Запомним эти слова: жить по-человечески.
Нетрудно различить в "Кармен" мотивы, -- связывающие этот цикл с прежней любовной лирикой Блока. Жизнь сложна, сотворена из противоречий и нерасчленима, свет и тьма соприсутствуют в ней, "мелодией одной звучат печаль и радость", -- и Блок не был бы Блоком, если бы не внес в свою широкую, мажорно звучащую симфонию трагической ноты.

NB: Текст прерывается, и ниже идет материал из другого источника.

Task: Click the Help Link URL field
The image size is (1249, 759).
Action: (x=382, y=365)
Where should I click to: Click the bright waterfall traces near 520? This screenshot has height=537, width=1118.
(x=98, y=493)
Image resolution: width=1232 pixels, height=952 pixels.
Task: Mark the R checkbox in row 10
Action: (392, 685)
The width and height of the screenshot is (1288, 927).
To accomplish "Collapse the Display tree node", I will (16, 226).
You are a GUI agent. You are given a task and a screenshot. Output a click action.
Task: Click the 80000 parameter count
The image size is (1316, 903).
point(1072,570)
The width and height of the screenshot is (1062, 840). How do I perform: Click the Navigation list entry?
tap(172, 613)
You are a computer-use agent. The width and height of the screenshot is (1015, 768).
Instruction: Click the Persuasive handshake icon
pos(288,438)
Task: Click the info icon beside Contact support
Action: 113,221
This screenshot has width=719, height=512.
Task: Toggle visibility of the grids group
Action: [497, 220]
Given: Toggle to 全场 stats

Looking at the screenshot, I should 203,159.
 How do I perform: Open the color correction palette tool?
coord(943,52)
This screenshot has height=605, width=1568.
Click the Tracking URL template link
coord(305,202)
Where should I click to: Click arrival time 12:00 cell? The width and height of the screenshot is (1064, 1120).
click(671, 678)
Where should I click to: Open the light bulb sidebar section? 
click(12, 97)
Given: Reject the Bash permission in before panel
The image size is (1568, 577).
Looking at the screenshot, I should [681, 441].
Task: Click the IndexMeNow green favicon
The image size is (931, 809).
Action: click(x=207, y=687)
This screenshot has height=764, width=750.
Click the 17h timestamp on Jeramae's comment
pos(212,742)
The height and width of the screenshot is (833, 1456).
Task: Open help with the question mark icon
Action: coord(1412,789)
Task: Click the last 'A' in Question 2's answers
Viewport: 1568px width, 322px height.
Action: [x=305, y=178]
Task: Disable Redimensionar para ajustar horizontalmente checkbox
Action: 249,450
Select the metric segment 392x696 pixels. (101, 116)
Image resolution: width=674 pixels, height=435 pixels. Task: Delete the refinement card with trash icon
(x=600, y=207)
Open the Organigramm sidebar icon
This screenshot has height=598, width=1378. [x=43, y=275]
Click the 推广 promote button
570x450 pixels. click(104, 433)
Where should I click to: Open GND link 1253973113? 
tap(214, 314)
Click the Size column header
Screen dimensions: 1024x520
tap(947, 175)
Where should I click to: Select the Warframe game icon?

Знаменующий радость и счастье светлый гений любви, казалось бы весь сотканный из золота, синевы и перламутра, двоится:
Но как ночною тьмой сквозит лазурь,
Так этот лик сквозит порой ужасным, --
И золото кудрей -- червонно-красным,
И голос -- рокотом забытых бурь.
Мотив изменения "неотступного лика" преследовал Блока с далеких времен поклонения Прекрасной Даме: "Но страшно мне: изменишь облик Ты..." И, конечно, не случайно эпитет "страшный" так назойливо врывается в "Кармен", в стремительный поток взволнованной лирической речи: "О, страшный час, когда она, читая по руке Цуниги, в глаза Хозе метнула взгляд...", "Розы -- страшен мне цвет этих роз...", "Здесь -- страшная печать отверженности женской...", "Вот -- мой восторг, мой страх..."
Великая страсть прекрасна и освободительна, но в ней таится и грозная опасность -- она может потребовать в оплату единственное, чем человек владеет полностью и безраздельно, -- его жизнь.
И сердце захлестнула кровь,
Смывая память об отчизне...
А голос пел: Ценою жизни
Ты мне заплатишь за любовь!
Посылая Л. А. Дельмас это стихотворение, Блок приписал: "Да, страшно -- потому что когда такие тревоги просыпаются, их уже нельзя усыпить" (в другом случае: "Пусто, дико, страшно, бездомно, и от страсти спасенья нет"). Бесспорно, Блоку было близко и понятно тютчевское: "О, как убийственно мы любим! Как в буйной слепоте страстей мы то всего вернее губим, что сердцу нашему милей!.."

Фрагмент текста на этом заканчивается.